It came from about 300 years ago, and it came from the last and the biggest of the empires on this planet. [“The British Empire”] Imagine trying to run the show, trying to run the entire planet, without computers, without telephones, with data handwritten on pieces of paper, and traveling by ships. But the Victorians actually did it.

The Victorian period doesn’t begin until the 1830 (1832/1837 depending on if you’re dating from the first Reform Bill or Queen Victoria actually becoming queen). So the previous hundred or so years of colonial expansion can’t really be called Victorian. I can understand perhaps jumping forward a bit for the sake of brevity. After all, he only as 20 minutes. Problematically, the British empire of the eighteenth-century nor for most of the nineteenth-century instituted a system of universal education, although reformers worked for it throughout the nineteenth-century.

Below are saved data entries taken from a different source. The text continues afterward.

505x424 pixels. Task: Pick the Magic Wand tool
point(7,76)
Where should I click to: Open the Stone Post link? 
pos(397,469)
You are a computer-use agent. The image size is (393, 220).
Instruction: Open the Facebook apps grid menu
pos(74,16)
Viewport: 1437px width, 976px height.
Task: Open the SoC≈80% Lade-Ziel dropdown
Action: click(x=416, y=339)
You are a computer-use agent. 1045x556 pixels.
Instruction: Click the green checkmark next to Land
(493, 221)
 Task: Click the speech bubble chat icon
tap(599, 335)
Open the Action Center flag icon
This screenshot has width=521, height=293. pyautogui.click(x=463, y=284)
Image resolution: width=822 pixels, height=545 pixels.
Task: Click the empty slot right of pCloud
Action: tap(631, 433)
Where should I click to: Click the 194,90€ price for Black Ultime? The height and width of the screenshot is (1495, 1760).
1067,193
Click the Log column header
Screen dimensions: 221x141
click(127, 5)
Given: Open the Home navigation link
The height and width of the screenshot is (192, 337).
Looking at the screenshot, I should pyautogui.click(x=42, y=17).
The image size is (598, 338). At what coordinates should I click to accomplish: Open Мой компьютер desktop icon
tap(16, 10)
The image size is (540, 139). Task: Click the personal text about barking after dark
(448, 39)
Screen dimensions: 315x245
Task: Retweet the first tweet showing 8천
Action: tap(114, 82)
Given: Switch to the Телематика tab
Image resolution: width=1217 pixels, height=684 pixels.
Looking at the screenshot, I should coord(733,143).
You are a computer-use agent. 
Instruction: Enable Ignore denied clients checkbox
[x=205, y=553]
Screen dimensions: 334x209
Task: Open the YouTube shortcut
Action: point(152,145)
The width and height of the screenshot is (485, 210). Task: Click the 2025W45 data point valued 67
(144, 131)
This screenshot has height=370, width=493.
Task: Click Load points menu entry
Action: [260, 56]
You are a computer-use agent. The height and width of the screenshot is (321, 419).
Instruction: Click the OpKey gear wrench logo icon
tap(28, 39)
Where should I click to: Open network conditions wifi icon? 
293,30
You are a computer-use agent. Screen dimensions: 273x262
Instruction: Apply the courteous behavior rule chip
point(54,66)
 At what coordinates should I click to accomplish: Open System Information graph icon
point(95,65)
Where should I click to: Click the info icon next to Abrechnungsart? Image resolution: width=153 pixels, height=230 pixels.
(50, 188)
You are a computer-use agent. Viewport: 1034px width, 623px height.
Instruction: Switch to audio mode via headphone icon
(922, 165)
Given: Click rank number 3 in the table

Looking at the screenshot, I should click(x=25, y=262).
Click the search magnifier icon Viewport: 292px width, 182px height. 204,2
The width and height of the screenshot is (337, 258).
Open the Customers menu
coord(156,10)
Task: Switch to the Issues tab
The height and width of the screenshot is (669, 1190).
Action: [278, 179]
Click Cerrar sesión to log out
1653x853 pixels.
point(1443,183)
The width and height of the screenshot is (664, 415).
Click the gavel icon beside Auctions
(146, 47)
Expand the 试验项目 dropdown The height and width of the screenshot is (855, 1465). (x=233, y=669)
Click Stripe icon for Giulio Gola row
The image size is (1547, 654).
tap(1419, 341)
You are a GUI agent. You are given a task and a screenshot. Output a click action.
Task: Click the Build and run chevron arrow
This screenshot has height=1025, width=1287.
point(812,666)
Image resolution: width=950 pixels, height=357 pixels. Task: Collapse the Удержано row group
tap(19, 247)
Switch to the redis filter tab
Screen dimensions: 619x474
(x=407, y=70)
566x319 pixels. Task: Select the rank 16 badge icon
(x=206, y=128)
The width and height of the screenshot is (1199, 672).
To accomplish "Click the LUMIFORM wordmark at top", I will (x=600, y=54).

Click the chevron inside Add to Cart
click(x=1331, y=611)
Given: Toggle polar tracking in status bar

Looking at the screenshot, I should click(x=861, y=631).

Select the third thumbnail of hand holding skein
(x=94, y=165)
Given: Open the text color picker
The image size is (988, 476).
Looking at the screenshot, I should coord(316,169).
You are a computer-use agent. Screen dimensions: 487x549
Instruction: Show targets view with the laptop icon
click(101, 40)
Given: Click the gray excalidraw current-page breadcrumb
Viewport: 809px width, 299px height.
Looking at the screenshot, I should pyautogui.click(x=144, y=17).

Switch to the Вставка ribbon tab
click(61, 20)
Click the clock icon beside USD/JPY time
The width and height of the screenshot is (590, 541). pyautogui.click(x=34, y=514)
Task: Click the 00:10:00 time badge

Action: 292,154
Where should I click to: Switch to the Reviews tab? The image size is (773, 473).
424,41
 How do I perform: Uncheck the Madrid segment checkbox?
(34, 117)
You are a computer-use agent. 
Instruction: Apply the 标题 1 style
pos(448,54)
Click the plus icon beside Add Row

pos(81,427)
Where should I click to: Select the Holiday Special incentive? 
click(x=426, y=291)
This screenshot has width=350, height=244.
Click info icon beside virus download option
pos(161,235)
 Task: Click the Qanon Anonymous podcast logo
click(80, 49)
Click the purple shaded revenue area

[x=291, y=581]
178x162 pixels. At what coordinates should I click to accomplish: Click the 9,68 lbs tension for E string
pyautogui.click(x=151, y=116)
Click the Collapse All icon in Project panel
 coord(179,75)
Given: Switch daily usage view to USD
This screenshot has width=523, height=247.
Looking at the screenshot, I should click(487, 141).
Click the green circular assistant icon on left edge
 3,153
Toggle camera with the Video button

The first universal education didn’t happen until 1870 for GB, with compulsory attendance instituted through subsequent acts in 1880, and it’s not until 1918 that compulsory education comes about in the US. So, what we’re talking about is roughly 140 years of a certain kind of education system. And let’s not forget that until roughly 150 years ago, most universities taught the Classics–Greek and Latin–because the original university system was designed to train men to become ministers. I know this seems like quibbling, but it’s not actually. This is information that is readily accessible on the internet. PBS has a whole series on schooling in the United States. I’d be surprised if the BBC didn’t have one of the same. I admit I’m big on context, but I think if you’re going to make the claim the our current system of public education is a colonial by-product, you’re ignoring the history of the movement for public schooling in the Anglo-American world. Most of the reformers had an uphill battle because of class attitudes that didn’t want working-class children to read and write for fear they would rise up in rebellion, never mind the subjected peoples of the colonies. Public school advocates were working for social justice and the public good. There are many things wrong with our current system, but chucking it completely isn’t going to help any but the best and brightest.  But as Watters argues, the techno-humanitarians don’t seem to notice their own classed attitudes.